* **AUFGABENSTELLUNG**: Geben Sie den Auszug zur Kostenrechnung wieder, beginnend bei den Worten „Dr. Xaver Ditz, Prof.“ und endend nach „Kostenstellen- und Kostenträgerrechnung.“. Tauschen Sie dabei „Grundvoraussetzung“ gegen „Mindestvoraussetzung“ aus.

* **TEXTAUSZUG**:
Dr. Xaver Ditz, Prof. Dr. Dr. h.c. Franz Wassermeyer
Rz. 771
Allgemeines. Grundvoraussetzung für die Anerkennung eines betrieblichen Kostenrechnungssystems ist die Existenz einer Kostenarten-, Kostenstellen- und Kostenträgerrechnung.
Rz. 772
Kostenartenrechnung. Unter der Kostenartenrechnung versteht man den Teilbereich der Kostenrechnung, der zur mengenmäßigen Erfassung, Abgrenzung und Bewertung anfallender Kosten dient und gleichzeitig die Grundlage für die Verrechnung der Kosten auf Kostenstellen und Kostenträger bildet. Daher muss die Kostenartenrechnung auf die Kostenrechnungsziele, die zusammen mit der Kostenstellen- und Kostenträgerrechnung angestrebt werden, ausgerichtet sein. In der Kostenartenrechnung erfolgt die auf dem Verursachungsprinzip beruhende Unterscheidung zwischen Einzel- und Gemeinkosten. Diese auf ein Produkt oder eine Dienstleistung bezogene Betrachtungsweise qualifiziert diejenigen Kosten als Einzelkosten, die sich direkt einem Kostenträger bzw. einer Kostenstelle zurechnen lassen (direkte Kosten). Diese Einzelkosten werden unmittelbar aus der Kostenartenrechnung ohne Verrechnung über die Kostenstellen dem Kostenträger zugeordnet. Die Gemeinkosten sind dagegen nicht dem einzelnen, als Kalkulationsobjekt fungierenden Produkt oder der einzelnen Dienstleistung direkt, sondern nur indirekt zuzurechnen (indirekte Kosten). Bei Anwendung der Vollkostenrechnung werden diese indirekten Kosten über einzelne Kostenstellen geleitet und mit Hilfe von Schlüsselgrößen auf einzelne Kostenträger verteilt.

* **GESAMMELTE DATEN**:
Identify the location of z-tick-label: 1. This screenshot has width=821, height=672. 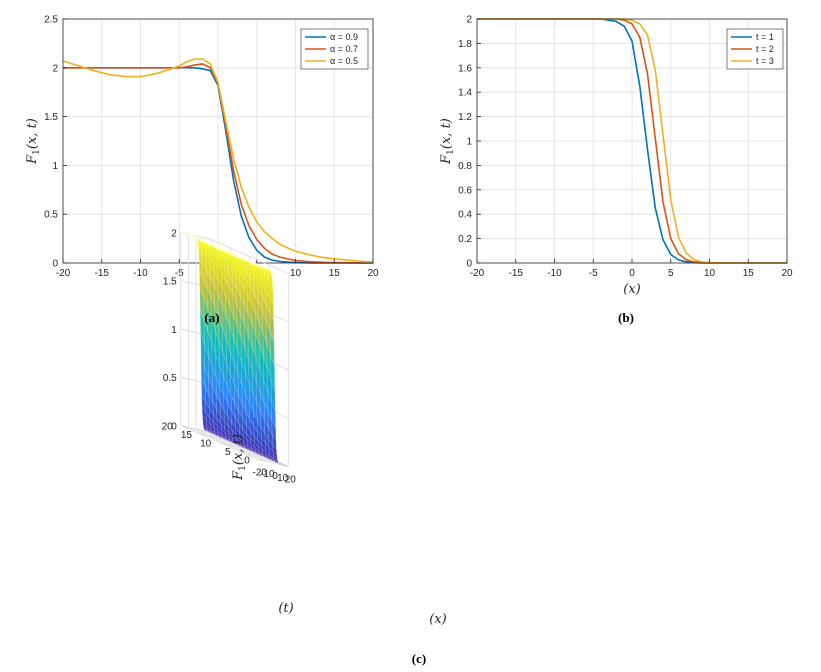
(174, 330).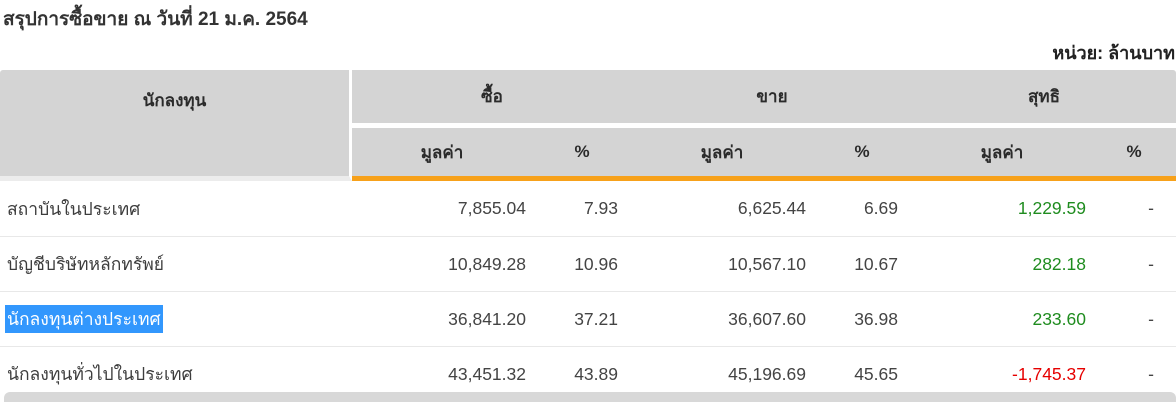 Image resolution: width=1176 pixels, height=402 pixels. What do you see at coordinates (487, 374) in the screenshot?
I see `buy-value: 43,451.32` at bounding box center [487, 374].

* **ERLEDIGTE AUFGABE**:
Dr. Xaver Ditz, Prof. Dr. Dr. h.c. Franz Wassermeyer
Rz. 771
Allgemeines. Mindestvoraussetzung für die Anerkennung eines betrieblichen Kostenrechnungssystems ist die Existenz einer Kostenarten-, Kostenstellen- und Kostenträgerrechnung.